On capture, we can tie the units together by considering the angle of coverage of our lenses.
Let’s take the so-called normal lens for a 35mm, camera, the 50mm lens. It’s actually a bit longer than the usual definition of a normal lens, which is one whose focal length is the diagonal of the format. The 50mm lens on a 35mm camera has a horizontal angle of coverage of about 40 degrees. With a rectilinear lens and a flat subject, the periphery of the scene is mapped to the focal plane with a magnification that varies across the field. I’m going to ignore that; we’re just looking for an approximation here. The D800 and the a7R have horizontal resolutions of close to 8000 pixels, so each degree is about 200 pixels.

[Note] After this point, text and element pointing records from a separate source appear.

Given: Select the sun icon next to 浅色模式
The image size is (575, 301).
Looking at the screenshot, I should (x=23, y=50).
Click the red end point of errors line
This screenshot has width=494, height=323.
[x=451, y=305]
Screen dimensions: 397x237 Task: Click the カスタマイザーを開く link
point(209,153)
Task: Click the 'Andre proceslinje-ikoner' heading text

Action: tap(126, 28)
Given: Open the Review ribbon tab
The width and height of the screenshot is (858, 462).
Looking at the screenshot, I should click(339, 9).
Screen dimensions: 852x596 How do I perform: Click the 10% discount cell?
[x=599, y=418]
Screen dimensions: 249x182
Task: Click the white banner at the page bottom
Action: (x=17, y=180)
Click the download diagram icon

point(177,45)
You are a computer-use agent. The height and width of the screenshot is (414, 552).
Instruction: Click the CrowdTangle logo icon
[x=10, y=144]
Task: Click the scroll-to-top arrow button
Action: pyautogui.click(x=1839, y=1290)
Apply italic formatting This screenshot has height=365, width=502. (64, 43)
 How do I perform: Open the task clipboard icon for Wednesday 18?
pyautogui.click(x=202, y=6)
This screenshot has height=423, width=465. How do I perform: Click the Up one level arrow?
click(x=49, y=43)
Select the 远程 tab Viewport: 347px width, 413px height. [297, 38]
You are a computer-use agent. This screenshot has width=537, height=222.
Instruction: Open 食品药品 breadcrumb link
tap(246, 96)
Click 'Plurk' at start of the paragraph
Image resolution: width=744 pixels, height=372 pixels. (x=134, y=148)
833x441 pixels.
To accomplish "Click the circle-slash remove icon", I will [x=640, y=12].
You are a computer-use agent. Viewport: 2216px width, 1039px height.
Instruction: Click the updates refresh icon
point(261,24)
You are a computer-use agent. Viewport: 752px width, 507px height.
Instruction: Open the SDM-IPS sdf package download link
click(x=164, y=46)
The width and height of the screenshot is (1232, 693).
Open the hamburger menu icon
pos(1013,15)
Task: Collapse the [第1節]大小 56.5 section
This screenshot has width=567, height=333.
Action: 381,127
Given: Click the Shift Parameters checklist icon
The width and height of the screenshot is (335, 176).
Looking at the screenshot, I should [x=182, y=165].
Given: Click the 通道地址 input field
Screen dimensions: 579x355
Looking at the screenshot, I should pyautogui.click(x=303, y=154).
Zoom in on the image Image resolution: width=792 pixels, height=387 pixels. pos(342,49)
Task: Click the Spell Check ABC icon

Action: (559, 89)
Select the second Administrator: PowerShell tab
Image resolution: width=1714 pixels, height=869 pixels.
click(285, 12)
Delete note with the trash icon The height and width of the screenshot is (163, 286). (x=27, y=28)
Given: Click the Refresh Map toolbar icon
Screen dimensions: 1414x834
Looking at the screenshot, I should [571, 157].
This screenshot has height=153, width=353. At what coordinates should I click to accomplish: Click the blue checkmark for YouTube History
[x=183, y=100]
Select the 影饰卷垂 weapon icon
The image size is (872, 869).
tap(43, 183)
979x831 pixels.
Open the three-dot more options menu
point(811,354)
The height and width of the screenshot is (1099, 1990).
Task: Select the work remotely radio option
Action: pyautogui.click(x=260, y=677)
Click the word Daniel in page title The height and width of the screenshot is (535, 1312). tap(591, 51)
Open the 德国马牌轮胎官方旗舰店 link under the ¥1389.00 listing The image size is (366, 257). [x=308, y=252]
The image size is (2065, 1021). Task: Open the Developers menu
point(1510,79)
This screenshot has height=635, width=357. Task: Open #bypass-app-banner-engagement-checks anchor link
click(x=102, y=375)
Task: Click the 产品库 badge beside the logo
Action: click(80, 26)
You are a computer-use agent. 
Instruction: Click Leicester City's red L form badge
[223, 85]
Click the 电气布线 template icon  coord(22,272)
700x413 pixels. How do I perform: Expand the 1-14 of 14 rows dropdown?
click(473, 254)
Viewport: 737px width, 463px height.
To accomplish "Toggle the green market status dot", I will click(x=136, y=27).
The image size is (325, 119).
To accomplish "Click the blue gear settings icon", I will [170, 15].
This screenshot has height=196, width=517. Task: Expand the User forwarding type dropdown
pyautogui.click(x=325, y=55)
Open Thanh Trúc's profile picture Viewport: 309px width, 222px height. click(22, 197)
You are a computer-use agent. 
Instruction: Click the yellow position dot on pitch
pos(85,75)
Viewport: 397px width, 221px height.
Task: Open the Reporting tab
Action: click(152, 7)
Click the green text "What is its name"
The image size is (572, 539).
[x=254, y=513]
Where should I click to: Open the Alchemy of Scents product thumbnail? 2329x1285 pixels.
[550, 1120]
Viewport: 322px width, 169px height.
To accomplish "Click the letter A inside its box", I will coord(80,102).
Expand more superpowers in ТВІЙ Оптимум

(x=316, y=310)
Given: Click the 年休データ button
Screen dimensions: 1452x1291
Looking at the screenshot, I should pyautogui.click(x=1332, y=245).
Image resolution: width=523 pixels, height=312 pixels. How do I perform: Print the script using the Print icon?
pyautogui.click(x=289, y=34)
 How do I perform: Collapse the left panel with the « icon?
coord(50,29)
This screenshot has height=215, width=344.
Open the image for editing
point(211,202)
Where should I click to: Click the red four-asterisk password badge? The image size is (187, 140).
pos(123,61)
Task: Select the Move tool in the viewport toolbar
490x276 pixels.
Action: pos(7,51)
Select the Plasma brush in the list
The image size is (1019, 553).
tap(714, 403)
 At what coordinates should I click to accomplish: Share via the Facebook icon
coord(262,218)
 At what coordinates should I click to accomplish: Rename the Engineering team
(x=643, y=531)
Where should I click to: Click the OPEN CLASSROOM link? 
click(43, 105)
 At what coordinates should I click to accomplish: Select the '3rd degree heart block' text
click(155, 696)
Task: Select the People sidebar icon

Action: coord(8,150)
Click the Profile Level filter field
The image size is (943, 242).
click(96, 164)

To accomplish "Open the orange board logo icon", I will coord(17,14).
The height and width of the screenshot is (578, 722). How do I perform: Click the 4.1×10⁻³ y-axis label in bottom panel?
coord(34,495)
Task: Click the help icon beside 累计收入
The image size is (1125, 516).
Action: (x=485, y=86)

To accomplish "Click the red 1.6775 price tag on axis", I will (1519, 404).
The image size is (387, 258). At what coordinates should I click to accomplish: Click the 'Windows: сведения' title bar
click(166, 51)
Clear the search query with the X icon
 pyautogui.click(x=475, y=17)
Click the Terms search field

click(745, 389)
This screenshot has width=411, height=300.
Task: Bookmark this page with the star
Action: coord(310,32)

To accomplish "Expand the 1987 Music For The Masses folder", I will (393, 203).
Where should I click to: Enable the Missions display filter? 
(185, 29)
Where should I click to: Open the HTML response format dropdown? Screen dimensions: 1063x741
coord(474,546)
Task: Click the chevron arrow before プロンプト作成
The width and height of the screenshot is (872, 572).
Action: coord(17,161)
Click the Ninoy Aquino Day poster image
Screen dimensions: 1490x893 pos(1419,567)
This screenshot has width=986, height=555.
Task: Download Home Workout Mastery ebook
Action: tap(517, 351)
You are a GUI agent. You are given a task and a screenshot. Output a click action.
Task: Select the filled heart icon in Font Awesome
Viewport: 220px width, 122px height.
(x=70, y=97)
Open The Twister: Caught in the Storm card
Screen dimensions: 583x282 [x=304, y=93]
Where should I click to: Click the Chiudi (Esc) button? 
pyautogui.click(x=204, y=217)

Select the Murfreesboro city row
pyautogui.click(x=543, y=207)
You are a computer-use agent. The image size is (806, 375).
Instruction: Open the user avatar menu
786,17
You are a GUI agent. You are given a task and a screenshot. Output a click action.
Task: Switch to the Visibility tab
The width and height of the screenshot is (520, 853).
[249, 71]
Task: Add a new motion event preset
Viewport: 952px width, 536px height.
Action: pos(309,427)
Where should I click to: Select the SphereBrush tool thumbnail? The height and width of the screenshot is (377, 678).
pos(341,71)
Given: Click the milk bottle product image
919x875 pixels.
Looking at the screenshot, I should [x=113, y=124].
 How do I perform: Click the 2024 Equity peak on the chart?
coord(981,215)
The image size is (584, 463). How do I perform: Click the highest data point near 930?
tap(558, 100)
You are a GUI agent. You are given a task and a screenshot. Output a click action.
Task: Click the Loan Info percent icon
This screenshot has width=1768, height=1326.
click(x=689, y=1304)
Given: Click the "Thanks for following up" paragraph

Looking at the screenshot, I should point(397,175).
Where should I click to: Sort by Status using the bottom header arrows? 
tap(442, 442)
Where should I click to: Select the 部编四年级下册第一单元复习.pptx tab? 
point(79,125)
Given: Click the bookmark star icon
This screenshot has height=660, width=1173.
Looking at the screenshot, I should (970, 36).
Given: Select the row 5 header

Therefore, the highest spatial frequency that the camera can resolve is 100 cycles per degree (Nyquist says we need two samples per cycle).
Looking at the log-log CSF curve above, we can see that the human eye can’t resolve much of anything at 100 cycles per degree, so the camera is doing a better resolving job than a human could. 20/20 vision is 30 cycles per degree, and the maximum human resolution is about 50 cycles per degree.
In fact, even with a good 15mm lens, the camera’s going to be able to see details that a human wouldn’t be able to make out.
Well, that’s interesting, but not particularly actionable. On output, things get more interesting.
What resolution do we need in our prints so that the limiting factor is the eye of the observer? It depends on the viewing distance. From 1 foot 30 cycles per degree corresponds to about 180 micrometers. Since we need two pixels per cycle, we need more than 290 ppi to give the viewer all the information she can handle. Isn’t it convenient that Epsons print at 360 ppi and Canons at 300? That’s probably not a coincidence.
Using 300 ppi as our 30 cycles/degree measure, if we want our prints to hold up from a foot away, and we have a D800 with 7360 horizontal pixels, we can make prints 24.5 inches wide.
Now let’s consider where human peak contrast sensitivity occurs, at 10 cycles per degree. At one foot viewing distance, that’s about 540 micrometers, or half a millimeter. With our 300 ppi print, that’s six pixels. So, all you pixel peepers, if you see problems on your a7R or D800 images that are 4 or 5 pixels in extent, they’ll probably stick right out on a 24 inch wide print.